_Task statement_. Go through the lines of the material and count the ones with the word "height". Give that count alone.

_Given information_.
= = =

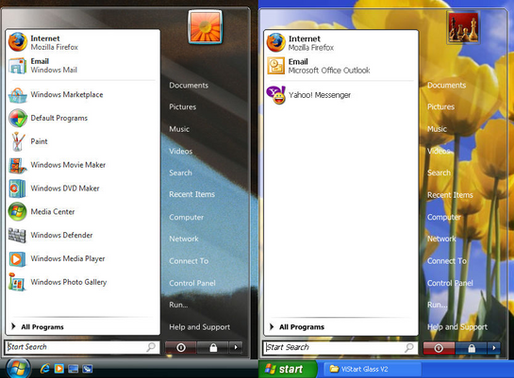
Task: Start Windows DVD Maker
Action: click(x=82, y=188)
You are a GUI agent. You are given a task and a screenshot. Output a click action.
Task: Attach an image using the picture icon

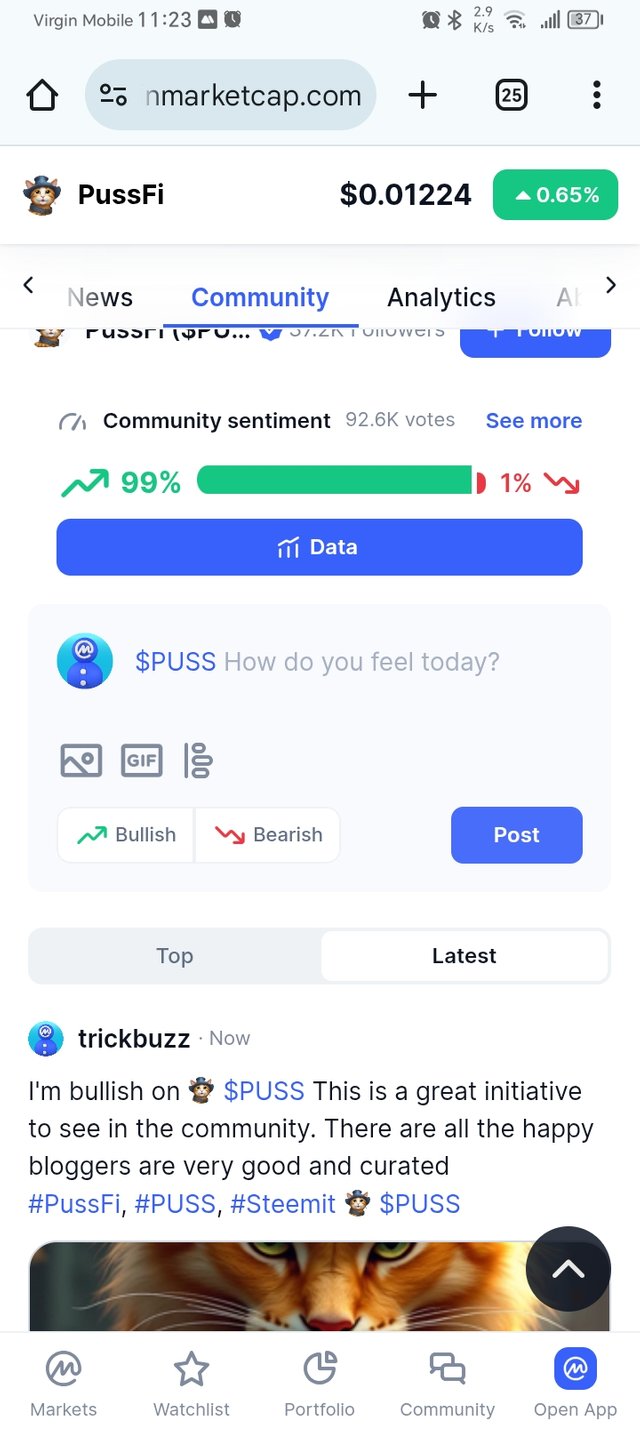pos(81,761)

= = =

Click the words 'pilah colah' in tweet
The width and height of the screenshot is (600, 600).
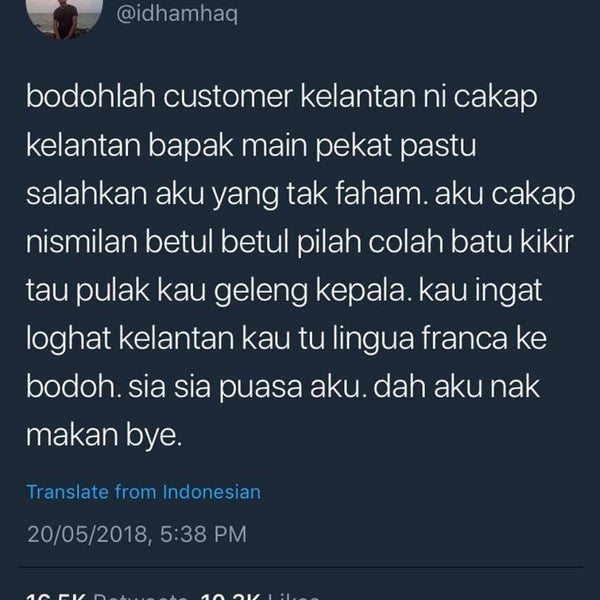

= = =

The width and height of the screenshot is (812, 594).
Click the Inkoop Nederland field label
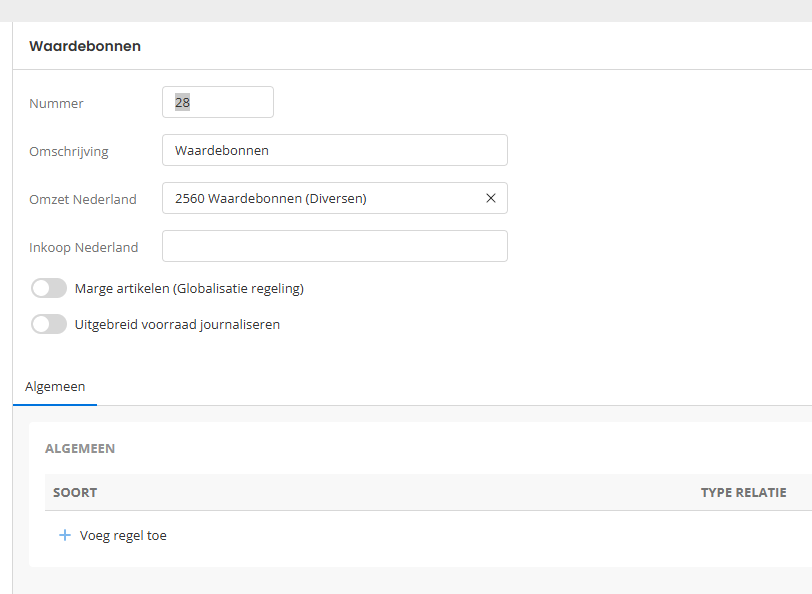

= = =

_Result of the task_. 2